O küçük yılan, bir mıknatıs gibi her köşeyi çeker ve büyümeye devam eder. Şöyle düşünürsek küçük bir çocuk her durumda şiddet ve baskıya maruz kalırsa, ileriki yaşlarında da hayatındaki her insanı aynı ölçüde muameleye maruz bırakacaktır. Her çocuk bir aynadır. Kırık bir aynaya sahip olan anne ve babanın çocukları da bu mirasa ne yazık ki ortak olmak zorunda kalır.


İnsanoğlu derin bir kuyudur. O kuyu, insanın zihnidir ve içerisinde zehirli ve zehirsiz olmak üzere iki yılan taşır. Hangisini seçeceğine kendisi karar verir ve ölene dek onunla yaşamaya maruz kalır. Kötü bir durum yaşadığımızda, aşağılandığımızda ya da ayrımcılığa maruz kaldığımızda zehirli olan tarafımız bizden beslenmeye, zehirsiz olan kısım ise etkisizleşmeye başlar. Biz de yavaş yavaş özümüzü kaybetmeye başlarız. Tehlikeli nokta ise hayatımızdaki insanları da zehirlemeye başlıyor oluşumuzdur. Yıldırım ışığı harikulade görünüyor olabilir fakat bu, bir yere düşmeyeceği anlamına gelmez.

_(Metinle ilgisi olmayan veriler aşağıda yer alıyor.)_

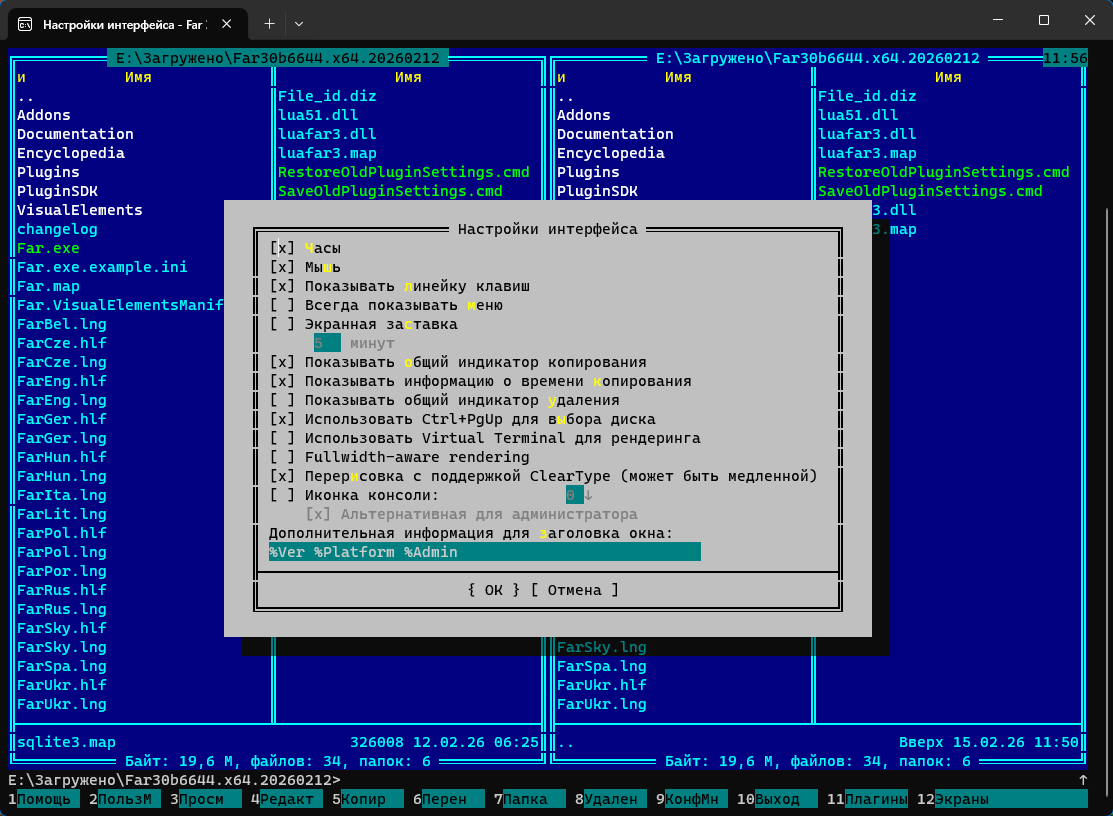The height and width of the screenshot is (816, 1113).
Task: Click Копир in the function key bar
Action: [365, 799]
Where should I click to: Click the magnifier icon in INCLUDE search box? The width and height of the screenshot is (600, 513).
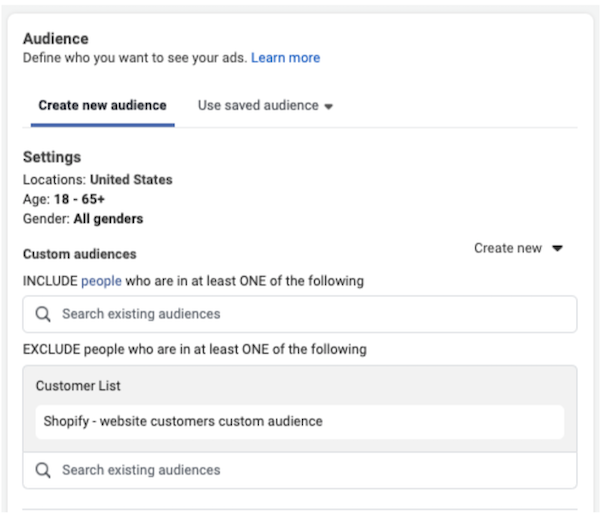coord(43,314)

Embriyodan doğuş anına kadar taşıdığımız, adeta yakamıza iliştirilen ve rozet gibi damgamız olan o küçük yılan, bizi avuçlarına alan bir devdi. Küçük bir çayırda dolaşıyoruz. Papatyalar, güller, nergisler... Her biri cennet sandıklarından çıkarılmış gibiler. Gökyüzü adeta bir avuç inciden bile daha nadide, bulutlar yeni doğmuş bir bebeğin cildi misali. Oradan oraya bir çocuk enerjisiyle hareket ediyor. Kuşlar kanatlarını göğün yanaklarına çarpıyor lakin öyle hassas ki, tüy kadar hafif; öyle hürmetli. Sonra bir ses duyuluyor. Küçük bir hışırtı, belki çiçeklere çarpıp duran bir arı ya da kanatlarını serenat içinde havada dalgalandıran bir uğur böceği. Değil. Başı küçük, bedenini tıpkı sürgün edilmiş bir kölenin arsızlığı gibi dimdik tutmaya çalışan bir yılandı bu.

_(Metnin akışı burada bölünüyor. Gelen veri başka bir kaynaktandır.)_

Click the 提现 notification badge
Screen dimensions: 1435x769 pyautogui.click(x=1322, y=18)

Doğa, bu sesten rahatsız oluyor. Gökyüzü, o lacivert elbisesini çıkarıp matem siyahlığına bürünüyor ve bulutlar, sanki aralarına ısırgan otu girmiş gibi hızla birbirinden uzaklaşıyor. Öyle bir yağmur yağıyor ki göğün delinmesi bile hafif kalıyor. Kuşlar hızla ağaç kovuklarına sığınıyor. Yılan, öyle keyifli öyle arsız ki çiçekleri adeta yoluyor. Derisi simsiyah, dili kağıt kesiği gibi çatallı. Yemyeşil çimenler birden siyahlaşıyor ve yılanın dokunduğu her yer adeta cehenneme dönüyor. İşte o cehennem insanın zihniydi. Yılan, yaptığımız kötülükler ve maruz kaldığımız enerjiden besleniyor. Artık başını ezmek için çok geç.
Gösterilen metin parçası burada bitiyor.